[Dataset entries]
-- Opening Marker --
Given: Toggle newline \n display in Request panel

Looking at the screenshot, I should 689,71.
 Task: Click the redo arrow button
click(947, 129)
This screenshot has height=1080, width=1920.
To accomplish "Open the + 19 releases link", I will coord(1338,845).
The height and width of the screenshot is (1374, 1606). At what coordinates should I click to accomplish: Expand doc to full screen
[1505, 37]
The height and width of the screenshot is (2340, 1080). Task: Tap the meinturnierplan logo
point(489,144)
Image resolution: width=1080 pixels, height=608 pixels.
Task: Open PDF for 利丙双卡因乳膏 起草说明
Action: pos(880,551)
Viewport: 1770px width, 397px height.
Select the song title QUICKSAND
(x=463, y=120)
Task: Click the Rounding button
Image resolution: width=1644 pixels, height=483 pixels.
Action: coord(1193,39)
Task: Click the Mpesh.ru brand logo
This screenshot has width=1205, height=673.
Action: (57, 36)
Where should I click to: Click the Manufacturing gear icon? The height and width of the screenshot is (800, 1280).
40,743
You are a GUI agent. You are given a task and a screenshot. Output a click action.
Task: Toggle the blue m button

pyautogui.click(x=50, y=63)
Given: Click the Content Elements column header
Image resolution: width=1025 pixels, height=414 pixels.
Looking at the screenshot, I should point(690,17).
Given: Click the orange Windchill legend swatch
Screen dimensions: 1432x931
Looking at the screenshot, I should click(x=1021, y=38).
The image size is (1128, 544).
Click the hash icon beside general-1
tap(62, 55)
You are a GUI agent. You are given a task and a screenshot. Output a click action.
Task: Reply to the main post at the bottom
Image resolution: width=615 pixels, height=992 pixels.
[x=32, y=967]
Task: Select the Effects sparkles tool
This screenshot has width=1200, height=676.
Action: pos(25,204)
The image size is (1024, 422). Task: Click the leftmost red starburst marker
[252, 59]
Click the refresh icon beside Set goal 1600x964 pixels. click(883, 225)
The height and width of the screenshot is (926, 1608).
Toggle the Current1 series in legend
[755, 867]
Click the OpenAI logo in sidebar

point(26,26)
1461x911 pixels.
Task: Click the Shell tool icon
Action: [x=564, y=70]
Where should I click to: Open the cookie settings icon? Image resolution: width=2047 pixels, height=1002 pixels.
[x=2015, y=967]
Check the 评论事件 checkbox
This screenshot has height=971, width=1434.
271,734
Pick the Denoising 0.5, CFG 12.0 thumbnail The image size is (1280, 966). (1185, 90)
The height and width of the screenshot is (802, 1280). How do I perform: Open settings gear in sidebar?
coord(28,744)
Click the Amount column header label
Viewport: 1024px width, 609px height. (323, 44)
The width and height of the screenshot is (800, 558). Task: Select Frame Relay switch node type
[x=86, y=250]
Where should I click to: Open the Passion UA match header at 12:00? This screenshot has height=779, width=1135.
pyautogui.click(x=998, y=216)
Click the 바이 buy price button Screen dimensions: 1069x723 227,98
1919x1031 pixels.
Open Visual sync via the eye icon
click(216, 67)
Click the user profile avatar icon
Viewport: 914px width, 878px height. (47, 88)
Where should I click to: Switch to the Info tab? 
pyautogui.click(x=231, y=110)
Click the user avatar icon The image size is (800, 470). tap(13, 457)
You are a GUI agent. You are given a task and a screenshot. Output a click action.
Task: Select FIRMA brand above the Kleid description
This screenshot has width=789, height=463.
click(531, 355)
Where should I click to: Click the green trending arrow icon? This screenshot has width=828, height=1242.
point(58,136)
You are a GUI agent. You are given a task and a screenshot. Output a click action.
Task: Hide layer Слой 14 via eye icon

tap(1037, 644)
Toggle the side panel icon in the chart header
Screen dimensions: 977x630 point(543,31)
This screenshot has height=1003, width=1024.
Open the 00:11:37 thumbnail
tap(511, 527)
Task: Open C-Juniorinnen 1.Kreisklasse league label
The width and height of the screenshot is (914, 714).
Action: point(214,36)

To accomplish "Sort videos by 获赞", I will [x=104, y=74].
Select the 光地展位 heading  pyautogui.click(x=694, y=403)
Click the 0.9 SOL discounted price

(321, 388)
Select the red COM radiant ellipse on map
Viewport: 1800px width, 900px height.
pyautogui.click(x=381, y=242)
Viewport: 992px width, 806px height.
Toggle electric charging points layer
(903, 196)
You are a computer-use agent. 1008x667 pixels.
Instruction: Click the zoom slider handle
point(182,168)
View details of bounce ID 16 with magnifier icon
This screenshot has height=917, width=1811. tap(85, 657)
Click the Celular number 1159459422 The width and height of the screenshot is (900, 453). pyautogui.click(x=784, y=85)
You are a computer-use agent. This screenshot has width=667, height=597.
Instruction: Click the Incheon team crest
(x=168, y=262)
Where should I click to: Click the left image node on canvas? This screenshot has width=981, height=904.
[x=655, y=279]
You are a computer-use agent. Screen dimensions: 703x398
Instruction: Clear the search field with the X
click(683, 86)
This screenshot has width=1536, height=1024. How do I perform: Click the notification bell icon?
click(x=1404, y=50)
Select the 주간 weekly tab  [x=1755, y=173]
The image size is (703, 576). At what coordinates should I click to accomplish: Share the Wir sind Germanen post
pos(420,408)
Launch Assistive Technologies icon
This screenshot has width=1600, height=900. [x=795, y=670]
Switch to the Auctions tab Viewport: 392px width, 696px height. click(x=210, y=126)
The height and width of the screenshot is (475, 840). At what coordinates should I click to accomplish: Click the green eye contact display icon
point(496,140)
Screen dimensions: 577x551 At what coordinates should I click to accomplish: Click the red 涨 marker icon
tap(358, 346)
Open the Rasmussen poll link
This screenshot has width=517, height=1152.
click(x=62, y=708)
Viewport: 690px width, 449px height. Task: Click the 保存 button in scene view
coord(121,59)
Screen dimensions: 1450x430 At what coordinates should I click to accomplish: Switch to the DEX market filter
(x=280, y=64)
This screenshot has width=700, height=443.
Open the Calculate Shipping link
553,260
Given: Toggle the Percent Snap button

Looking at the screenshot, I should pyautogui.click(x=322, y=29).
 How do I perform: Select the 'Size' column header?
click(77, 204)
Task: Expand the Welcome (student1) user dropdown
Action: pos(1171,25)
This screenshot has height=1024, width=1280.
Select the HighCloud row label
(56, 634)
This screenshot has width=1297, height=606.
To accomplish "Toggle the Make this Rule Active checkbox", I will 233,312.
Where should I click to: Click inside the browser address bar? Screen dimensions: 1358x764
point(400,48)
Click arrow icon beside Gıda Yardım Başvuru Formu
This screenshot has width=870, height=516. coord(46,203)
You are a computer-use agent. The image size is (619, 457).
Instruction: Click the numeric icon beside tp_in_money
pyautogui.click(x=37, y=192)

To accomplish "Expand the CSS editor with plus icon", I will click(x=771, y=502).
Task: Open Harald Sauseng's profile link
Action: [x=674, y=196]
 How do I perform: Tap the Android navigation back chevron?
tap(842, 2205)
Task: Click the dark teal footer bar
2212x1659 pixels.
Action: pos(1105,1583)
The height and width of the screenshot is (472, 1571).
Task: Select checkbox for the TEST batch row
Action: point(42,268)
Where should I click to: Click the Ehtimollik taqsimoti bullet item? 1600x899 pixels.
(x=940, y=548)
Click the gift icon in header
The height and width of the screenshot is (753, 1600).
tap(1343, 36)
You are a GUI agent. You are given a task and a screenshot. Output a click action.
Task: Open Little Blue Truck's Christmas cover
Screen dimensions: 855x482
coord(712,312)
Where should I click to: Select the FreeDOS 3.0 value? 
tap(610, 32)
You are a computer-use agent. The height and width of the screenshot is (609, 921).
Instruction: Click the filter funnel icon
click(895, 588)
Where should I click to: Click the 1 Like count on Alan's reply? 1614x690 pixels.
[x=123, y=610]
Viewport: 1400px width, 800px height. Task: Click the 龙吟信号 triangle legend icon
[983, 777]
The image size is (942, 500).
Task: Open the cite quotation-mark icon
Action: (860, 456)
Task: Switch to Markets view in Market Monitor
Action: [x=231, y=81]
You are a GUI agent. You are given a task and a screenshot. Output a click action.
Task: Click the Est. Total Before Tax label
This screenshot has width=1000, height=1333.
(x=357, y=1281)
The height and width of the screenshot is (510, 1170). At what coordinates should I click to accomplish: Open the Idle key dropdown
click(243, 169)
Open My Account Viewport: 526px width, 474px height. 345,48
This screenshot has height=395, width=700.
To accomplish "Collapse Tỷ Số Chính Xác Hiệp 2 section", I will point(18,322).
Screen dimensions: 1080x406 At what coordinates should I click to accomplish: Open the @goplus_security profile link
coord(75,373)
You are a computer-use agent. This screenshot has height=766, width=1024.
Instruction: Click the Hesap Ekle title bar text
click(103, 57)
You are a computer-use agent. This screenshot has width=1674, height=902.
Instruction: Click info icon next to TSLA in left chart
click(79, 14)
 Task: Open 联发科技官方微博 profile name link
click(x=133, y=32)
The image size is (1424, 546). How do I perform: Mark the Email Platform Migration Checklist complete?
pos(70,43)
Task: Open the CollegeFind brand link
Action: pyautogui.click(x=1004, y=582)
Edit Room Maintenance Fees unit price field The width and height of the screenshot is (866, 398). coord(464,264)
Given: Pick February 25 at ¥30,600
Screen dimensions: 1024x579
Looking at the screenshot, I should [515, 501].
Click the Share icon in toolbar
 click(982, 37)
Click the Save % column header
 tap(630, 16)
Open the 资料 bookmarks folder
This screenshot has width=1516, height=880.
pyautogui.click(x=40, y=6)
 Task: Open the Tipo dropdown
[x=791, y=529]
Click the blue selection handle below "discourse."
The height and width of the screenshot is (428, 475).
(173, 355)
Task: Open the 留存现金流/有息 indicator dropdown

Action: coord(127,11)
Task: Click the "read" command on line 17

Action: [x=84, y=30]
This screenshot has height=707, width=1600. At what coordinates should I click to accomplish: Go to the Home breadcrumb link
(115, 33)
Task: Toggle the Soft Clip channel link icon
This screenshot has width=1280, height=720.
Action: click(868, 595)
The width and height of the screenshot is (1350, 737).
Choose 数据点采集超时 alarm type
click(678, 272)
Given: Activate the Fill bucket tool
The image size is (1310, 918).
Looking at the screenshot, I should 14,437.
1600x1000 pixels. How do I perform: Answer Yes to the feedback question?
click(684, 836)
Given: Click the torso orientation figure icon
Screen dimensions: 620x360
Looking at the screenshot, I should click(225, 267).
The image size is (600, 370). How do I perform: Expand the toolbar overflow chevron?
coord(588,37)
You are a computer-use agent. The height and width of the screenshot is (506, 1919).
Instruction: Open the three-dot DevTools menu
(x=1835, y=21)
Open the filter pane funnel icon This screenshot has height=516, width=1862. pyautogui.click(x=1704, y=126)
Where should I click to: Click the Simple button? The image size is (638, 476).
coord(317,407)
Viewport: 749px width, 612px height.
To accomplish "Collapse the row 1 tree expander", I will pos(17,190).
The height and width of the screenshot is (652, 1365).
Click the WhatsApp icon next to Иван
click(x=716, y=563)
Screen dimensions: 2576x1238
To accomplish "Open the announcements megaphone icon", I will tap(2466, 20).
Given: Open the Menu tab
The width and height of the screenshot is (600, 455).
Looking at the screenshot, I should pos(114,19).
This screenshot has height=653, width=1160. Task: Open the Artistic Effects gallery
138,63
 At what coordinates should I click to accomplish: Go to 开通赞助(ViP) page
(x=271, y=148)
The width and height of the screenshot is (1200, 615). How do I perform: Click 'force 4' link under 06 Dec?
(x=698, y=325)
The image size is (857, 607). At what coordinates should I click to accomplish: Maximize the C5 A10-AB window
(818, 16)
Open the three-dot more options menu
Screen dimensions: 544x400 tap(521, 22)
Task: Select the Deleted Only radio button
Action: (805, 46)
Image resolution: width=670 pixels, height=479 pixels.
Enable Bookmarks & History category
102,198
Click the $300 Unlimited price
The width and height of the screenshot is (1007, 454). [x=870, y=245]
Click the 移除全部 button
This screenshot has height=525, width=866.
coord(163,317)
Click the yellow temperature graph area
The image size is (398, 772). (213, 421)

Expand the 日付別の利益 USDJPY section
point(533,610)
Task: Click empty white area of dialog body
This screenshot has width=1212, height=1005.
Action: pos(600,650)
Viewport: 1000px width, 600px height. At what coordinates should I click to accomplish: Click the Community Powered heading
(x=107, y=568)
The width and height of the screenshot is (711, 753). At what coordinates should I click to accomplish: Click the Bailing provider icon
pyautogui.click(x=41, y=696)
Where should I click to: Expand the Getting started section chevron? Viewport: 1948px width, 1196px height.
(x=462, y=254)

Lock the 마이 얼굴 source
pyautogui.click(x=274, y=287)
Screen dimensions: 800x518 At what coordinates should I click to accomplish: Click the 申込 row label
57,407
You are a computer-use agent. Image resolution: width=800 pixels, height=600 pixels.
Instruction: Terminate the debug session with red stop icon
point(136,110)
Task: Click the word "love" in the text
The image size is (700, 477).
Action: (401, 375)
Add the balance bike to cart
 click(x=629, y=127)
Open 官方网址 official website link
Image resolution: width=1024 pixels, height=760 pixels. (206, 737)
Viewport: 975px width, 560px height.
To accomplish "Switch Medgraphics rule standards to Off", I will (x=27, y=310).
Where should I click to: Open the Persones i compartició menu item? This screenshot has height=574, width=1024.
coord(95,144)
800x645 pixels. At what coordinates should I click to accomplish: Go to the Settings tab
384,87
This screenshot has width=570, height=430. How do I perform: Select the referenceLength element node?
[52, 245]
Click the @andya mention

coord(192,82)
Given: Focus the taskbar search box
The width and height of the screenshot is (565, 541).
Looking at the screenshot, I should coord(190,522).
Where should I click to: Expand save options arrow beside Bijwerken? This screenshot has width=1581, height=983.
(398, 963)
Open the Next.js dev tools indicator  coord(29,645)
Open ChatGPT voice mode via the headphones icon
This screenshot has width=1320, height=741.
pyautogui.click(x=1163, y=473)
-- Closing Marker --
**Your instructions**
Lines that contain "Collapse" should be pulled from the entries above and reported.

**The answer**
To accomplish "Collapse Tỷ Số Chính Xác Hiệp 2 section", I will point(18,322).
To accomplish "Collapse the row 1 tree expander", I will pos(17,190).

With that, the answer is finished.